== Work to complete ==
Skip every line before the one containing "Task: Click the Reproduire", then copy that line and the rest of the entries below exactly, through the last line.

(Records shown begins)

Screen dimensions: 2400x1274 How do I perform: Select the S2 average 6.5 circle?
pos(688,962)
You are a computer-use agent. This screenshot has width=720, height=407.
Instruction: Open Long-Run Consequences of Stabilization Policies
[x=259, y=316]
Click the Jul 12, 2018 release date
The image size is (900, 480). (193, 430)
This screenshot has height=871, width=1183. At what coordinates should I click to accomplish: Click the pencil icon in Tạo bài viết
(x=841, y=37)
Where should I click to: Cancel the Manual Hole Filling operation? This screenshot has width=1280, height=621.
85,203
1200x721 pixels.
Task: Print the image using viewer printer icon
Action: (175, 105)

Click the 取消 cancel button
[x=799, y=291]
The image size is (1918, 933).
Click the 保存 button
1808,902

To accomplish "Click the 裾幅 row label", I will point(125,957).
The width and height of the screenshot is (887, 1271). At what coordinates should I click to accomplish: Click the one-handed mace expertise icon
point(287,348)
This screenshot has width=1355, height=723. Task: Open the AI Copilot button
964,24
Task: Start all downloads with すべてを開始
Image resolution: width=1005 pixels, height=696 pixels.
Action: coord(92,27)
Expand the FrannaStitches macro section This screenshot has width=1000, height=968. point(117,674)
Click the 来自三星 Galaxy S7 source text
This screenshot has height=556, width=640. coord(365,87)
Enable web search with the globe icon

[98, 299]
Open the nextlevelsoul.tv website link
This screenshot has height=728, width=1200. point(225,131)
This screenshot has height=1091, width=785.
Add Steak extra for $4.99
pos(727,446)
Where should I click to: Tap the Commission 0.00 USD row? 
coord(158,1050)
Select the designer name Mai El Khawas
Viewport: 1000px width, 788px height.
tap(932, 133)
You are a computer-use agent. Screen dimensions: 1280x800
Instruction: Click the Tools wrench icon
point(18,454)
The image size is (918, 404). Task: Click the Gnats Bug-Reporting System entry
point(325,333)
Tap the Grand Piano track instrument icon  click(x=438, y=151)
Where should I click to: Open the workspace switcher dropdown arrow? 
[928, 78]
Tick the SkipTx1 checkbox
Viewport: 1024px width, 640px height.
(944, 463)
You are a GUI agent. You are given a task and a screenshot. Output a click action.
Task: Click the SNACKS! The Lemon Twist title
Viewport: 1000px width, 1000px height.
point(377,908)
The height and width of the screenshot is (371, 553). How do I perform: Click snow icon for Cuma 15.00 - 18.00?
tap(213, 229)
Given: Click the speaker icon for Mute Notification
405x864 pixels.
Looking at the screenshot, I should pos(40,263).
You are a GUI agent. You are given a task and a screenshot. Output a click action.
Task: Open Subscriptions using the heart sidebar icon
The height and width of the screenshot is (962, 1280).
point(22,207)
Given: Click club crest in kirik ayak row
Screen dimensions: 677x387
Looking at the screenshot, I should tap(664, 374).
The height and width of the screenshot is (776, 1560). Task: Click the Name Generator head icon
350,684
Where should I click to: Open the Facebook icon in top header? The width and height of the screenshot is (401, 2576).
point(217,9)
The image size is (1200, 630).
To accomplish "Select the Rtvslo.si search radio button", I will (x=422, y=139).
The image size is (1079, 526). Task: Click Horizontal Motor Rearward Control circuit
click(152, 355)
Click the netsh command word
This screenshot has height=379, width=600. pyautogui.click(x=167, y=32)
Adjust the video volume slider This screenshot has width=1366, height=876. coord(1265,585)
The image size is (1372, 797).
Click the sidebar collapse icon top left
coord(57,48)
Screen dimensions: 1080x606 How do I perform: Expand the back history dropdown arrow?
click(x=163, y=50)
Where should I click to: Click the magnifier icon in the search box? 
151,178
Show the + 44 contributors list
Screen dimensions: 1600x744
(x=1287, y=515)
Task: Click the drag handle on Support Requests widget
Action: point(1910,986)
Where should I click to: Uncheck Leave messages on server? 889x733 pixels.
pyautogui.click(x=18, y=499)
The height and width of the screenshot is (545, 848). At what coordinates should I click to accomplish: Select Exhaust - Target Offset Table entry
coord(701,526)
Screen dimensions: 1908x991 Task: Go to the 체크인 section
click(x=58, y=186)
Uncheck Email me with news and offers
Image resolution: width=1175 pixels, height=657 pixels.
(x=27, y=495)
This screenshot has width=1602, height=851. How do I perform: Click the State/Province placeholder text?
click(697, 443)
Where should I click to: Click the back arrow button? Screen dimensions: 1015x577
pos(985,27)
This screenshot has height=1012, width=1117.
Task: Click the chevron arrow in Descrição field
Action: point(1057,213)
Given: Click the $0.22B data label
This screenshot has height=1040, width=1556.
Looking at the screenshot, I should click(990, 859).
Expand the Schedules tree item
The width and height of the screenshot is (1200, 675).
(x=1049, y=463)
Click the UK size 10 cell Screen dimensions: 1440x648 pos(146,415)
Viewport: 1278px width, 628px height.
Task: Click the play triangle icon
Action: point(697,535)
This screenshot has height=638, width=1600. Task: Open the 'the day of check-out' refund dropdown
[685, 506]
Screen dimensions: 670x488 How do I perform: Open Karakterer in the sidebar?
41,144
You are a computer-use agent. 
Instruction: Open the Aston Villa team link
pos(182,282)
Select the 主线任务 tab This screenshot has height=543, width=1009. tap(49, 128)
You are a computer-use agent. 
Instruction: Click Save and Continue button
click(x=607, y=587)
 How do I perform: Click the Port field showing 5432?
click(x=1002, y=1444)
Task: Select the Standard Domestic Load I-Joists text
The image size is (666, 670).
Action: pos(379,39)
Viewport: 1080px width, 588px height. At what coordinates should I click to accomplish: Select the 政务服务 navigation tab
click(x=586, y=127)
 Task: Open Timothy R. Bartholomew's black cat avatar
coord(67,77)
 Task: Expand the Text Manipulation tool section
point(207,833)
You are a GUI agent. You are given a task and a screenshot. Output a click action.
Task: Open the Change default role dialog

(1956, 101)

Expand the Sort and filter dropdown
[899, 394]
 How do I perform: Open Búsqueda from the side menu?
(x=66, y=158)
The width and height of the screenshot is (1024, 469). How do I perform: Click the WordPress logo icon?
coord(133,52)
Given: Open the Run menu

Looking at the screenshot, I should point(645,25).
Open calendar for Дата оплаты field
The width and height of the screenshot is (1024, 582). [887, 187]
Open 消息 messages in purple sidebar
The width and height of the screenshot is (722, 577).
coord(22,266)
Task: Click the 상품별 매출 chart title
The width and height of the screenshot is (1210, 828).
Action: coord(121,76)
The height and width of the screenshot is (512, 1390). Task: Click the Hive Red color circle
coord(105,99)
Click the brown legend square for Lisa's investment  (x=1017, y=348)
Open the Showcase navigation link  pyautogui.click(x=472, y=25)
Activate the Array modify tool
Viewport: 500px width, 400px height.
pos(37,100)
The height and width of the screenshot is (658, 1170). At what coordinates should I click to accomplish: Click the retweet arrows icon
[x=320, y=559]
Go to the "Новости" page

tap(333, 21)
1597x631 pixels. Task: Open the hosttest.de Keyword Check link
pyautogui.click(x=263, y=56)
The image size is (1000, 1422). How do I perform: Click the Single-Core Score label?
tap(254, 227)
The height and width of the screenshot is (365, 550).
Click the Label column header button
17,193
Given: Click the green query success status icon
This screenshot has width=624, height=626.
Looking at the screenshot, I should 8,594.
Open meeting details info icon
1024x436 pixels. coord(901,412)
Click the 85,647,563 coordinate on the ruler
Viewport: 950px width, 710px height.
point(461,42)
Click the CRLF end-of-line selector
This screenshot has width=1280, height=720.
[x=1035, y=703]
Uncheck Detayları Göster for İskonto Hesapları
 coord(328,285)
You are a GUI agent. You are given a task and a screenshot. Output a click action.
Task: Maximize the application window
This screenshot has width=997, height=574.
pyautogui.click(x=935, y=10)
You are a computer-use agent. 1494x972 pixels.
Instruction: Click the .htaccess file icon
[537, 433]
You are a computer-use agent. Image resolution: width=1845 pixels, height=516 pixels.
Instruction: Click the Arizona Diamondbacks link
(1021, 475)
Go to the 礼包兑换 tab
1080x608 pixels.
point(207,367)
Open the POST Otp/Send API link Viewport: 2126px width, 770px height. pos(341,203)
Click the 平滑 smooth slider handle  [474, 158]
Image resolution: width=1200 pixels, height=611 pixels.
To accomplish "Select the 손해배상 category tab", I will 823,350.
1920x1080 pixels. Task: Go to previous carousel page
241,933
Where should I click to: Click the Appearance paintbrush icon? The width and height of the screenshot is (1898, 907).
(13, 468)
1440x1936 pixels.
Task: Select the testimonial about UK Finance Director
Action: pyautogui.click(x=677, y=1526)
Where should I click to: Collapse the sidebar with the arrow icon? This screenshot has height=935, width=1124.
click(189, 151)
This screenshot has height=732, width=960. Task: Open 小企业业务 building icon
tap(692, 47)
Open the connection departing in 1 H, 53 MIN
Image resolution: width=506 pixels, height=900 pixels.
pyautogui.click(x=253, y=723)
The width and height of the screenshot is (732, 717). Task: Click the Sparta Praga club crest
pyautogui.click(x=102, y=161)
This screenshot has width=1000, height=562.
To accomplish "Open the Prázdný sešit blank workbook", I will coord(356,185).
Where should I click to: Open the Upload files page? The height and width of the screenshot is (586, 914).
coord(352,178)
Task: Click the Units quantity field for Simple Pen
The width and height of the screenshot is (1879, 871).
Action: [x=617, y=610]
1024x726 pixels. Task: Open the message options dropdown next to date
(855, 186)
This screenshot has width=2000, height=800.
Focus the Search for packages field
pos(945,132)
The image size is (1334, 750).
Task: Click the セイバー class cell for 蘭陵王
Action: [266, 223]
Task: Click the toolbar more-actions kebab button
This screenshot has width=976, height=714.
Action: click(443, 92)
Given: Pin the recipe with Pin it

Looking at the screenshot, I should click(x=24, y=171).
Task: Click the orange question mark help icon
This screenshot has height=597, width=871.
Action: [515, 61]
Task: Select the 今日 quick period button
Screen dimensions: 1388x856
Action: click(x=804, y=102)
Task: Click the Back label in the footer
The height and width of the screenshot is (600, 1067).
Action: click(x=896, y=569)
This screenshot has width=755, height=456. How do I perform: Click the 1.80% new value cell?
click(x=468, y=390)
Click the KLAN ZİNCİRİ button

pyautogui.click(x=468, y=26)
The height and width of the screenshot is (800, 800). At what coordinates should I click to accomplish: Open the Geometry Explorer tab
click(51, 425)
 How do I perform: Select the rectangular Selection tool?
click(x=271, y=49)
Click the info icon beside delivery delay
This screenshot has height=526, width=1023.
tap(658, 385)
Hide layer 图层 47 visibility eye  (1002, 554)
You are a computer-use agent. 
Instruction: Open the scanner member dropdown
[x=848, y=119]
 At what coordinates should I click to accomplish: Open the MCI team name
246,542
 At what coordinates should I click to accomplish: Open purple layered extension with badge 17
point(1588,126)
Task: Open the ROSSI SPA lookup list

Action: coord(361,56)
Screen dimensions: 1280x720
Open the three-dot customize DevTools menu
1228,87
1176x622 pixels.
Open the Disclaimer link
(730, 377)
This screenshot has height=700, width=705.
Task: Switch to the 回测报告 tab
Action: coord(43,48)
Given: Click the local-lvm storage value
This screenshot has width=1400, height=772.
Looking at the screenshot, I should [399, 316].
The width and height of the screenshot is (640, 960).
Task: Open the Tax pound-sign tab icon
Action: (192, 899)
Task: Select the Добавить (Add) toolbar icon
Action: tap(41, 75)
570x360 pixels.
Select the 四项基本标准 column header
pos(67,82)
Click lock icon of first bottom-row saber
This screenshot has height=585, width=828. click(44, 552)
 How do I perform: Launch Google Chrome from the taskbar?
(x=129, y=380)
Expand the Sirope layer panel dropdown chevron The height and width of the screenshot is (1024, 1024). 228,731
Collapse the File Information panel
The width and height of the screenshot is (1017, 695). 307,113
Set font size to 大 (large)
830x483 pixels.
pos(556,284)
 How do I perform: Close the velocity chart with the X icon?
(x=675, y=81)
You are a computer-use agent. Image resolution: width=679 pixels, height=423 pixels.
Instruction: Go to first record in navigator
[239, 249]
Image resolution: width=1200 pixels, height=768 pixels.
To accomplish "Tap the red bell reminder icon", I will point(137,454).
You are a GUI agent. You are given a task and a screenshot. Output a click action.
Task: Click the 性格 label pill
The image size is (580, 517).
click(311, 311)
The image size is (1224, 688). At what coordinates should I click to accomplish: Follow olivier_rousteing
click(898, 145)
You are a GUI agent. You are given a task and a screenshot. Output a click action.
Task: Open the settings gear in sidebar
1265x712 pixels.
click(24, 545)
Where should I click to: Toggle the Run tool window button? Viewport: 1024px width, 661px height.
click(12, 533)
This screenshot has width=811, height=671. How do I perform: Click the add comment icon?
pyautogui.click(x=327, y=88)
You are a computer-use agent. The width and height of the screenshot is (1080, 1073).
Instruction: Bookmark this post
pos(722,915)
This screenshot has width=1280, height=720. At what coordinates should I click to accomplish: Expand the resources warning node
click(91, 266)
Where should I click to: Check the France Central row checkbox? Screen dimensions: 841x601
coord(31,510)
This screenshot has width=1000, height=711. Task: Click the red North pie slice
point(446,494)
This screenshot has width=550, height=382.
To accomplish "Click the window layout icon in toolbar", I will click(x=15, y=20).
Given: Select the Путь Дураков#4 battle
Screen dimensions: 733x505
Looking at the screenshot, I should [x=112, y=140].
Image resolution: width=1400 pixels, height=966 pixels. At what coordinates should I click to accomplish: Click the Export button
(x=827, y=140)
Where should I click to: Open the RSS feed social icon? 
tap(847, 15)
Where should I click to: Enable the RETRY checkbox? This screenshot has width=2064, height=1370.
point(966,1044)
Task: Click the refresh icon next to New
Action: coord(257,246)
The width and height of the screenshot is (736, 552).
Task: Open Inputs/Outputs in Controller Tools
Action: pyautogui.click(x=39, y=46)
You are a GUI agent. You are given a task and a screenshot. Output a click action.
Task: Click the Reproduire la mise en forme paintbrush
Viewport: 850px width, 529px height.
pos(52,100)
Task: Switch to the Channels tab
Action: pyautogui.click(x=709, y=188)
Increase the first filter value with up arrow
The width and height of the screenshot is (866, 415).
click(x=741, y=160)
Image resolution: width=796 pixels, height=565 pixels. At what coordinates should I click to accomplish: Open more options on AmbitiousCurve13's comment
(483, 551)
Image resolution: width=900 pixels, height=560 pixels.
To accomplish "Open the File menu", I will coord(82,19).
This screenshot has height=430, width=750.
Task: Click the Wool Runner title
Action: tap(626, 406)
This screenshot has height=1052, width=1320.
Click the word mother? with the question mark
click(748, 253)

(Records shown ends)

== Completed task ==
Task: Click the Reproduire la mise en forme paintbrush
Viewport: 850px width, 529px height.
pos(52,100)
Task: Switch to the Channels tab
Action: pyautogui.click(x=709, y=188)
Increase the first filter value with up arrow
The width and height of the screenshot is (866, 415).
click(x=741, y=160)
Image resolution: width=796 pixels, height=565 pixels. At what coordinates should I click to accomplish: Open more options on AmbitiousCurve13's comment
(483, 551)
Image resolution: width=900 pixels, height=560 pixels.
To accomplish "Open the File menu", I will coord(82,19).
This screenshot has height=430, width=750.
Task: Click the Wool Runner title
Action: tap(626, 406)
This screenshot has height=1052, width=1320.
Click the word mother? with the question mark
click(748, 253)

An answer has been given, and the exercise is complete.